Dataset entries
⟨

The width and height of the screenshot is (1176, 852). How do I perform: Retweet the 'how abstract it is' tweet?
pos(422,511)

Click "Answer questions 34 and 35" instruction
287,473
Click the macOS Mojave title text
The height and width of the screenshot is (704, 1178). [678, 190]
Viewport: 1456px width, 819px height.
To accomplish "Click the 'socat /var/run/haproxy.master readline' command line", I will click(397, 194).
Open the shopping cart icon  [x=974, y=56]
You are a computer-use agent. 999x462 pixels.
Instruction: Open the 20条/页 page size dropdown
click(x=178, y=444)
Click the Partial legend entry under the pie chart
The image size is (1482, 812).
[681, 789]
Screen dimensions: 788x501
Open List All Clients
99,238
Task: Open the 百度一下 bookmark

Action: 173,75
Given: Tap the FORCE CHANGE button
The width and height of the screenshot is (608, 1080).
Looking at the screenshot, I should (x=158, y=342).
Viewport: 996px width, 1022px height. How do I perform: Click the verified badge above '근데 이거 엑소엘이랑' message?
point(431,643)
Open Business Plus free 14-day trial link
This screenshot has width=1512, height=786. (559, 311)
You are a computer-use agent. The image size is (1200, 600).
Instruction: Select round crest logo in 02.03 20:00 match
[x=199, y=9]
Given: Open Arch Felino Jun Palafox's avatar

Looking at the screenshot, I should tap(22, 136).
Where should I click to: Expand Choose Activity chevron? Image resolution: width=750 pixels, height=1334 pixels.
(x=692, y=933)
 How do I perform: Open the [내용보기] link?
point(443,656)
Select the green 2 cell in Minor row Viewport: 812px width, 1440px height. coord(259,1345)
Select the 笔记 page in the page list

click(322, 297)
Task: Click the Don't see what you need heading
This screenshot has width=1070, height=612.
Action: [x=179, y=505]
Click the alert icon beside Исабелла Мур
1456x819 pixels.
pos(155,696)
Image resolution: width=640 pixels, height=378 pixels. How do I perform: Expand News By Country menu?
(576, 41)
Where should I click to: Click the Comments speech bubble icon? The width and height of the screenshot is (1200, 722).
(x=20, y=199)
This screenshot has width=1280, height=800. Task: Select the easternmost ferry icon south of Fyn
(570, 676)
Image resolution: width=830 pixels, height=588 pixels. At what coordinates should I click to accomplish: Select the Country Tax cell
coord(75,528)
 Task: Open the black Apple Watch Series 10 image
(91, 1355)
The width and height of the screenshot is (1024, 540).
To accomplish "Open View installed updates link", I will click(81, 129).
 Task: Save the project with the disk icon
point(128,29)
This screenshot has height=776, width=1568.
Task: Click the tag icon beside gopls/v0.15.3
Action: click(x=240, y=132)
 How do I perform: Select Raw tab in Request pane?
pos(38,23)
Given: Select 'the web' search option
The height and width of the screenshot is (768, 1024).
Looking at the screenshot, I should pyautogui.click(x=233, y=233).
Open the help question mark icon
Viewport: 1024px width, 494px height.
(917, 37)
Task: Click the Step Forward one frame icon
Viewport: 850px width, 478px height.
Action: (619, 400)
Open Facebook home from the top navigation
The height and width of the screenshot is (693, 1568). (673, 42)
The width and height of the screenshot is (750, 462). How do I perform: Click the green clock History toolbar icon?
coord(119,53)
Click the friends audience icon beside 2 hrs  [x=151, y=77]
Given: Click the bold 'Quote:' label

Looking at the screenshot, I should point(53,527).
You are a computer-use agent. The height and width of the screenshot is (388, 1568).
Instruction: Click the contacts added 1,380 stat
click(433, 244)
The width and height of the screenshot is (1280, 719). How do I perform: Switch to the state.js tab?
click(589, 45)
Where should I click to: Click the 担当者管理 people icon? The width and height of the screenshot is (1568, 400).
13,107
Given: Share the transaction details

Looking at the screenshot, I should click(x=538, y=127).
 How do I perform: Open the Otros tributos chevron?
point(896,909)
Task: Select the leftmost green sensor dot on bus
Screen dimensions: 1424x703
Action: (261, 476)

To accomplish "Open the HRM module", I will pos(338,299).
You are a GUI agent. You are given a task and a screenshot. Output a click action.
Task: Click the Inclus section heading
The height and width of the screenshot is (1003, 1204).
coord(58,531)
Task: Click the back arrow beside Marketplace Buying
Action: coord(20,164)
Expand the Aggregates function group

⟩

_WHAT IS EXPECTED_.
Using the records above as the source, restate each line verbatim.

_RESULT OF THIS EXERCISE_.
The width and height of the screenshot is (1176, 852). How do I perform: Retweet the 'how abstract it is' tweet?
pos(422,511)

Click "Answer questions 34 and 35" instruction
287,473
Click the macOS Mojave title text
The height and width of the screenshot is (704, 1178). [678, 190]
Viewport: 1456px width, 819px height.
To accomplish "Click the 'socat /var/run/haproxy.master readline' command line", I will click(397, 194).
Open the shopping cart icon  [x=974, y=56]
You are a computer-use agent. 999x462 pixels.
Instruction: Open the 20条/页 page size dropdown
click(x=178, y=444)
Click the Partial legend entry under the pie chart
The image size is (1482, 812).
[681, 789]
Screen dimensions: 788x501
Open List All Clients
99,238
Task: Open the 百度一下 bookmark

Action: 173,75
Given: Tap the FORCE CHANGE button
The width and height of the screenshot is (608, 1080).
Looking at the screenshot, I should (x=158, y=342).
Viewport: 996px width, 1022px height. How do I perform: Click the verified badge above '근데 이거 엑소엘이랑' message?
point(431,643)
Open Business Plus free 14-day trial link
This screenshot has width=1512, height=786. (559, 311)
You are a computer-use agent. The image size is (1200, 600).
Instruction: Select round crest logo in 02.03 20:00 match
[x=199, y=9]
Given: Open Arch Felino Jun Palafox's avatar

Looking at the screenshot, I should tap(22, 136).
Where should I click to: Expand Choose Activity chevron? Image resolution: width=750 pixels, height=1334 pixels.
(x=692, y=933)
 How do I perform: Open the [내용보기] link?
point(443,656)
Select the green 2 cell in Minor row Viewport: 812px width, 1440px height. coord(259,1345)
Select the 笔记 page in the page list

click(322, 297)
Task: Click the Don't see what you need heading
This screenshot has width=1070, height=612.
Action: [x=179, y=505]
Click the alert icon beside Исабелла Мур
1456x819 pixels.
pos(155,696)
Image resolution: width=640 pixels, height=378 pixels. How do I perform: Expand News By Country menu?
(576, 41)
Where should I click to: Click the Comments speech bubble icon? The width and height of the screenshot is (1200, 722).
(x=20, y=199)
This screenshot has width=1280, height=800. Task: Select the easternmost ferry icon south of Fyn
(570, 676)
Image resolution: width=830 pixels, height=588 pixels. At what coordinates should I click to accomplish: Select the Country Tax cell
coord(75,528)
 Task: Open the black Apple Watch Series 10 image
(91, 1355)
The width and height of the screenshot is (1024, 540).
To accomplish "Open View installed updates link", I will click(81, 129).
 Task: Save the project with the disk icon
point(128,29)
This screenshot has height=776, width=1568.
Task: Click the tag icon beside gopls/v0.15.3
Action: click(x=240, y=132)
 How do I perform: Select Raw tab in Request pane?
pos(38,23)
Given: Select 'the web' search option
The height and width of the screenshot is (768, 1024).
Looking at the screenshot, I should pyautogui.click(x=233, y=233).
Open the help question mark icon
Viewport: 1024px width, 494px height.
(917, 37)
Task: Click the Step Forward one frame icon
Viewport: 850px width, 478px height.
Action: (619, 400)
Open Facebook home from the top navigation
The height and width of the screenshot is (693, 1568). (673, 42)
The width and height of the screenshot is (750, 462). How do I perform: Click the green clock History toolbar icon?
coord(119,53)
Click the friends audience icon beside 2 hrs  [x=151, y=77]
Given: Click the bold 'Quote:' label

Looking at the screenshot, I should point(53,527).
You are a computer-use agent. The height and width of the screenshot is (388, 1568).
Instruction: Click the contacts added 1,380 stat
click(433, 244)
The width and height of the screenshot is (1280, 719). How do I perform: Switch to the state.js tab?
click(589, 45)
Where should I click to: Click the 担当者管理 people icon? The width and height of the screenshot is (1568, 400).
13,107
Given: Share the transaction details

Looking at the screenshot, I should click(x=538, y=127).
 How do I perform: Open the Otros tributos chevron?
point(896,909)
Task: Select the leftmost green sensor dot on bus
Screen dimensions: 1424x703
Action: (261, 476)

To accomplish "Open the HRM module", I will pos(338,299).
You are a GUI agent. You are given a task and a screenshot. Output a click action.
Task: Click the Inclus section heading
The height and width of the screenshot is (1003, 1204).
coord(58,531)
Task: Click the back arrow beside Marketplace Buying
Action: coord(20,164)
Expand the Aggregates function group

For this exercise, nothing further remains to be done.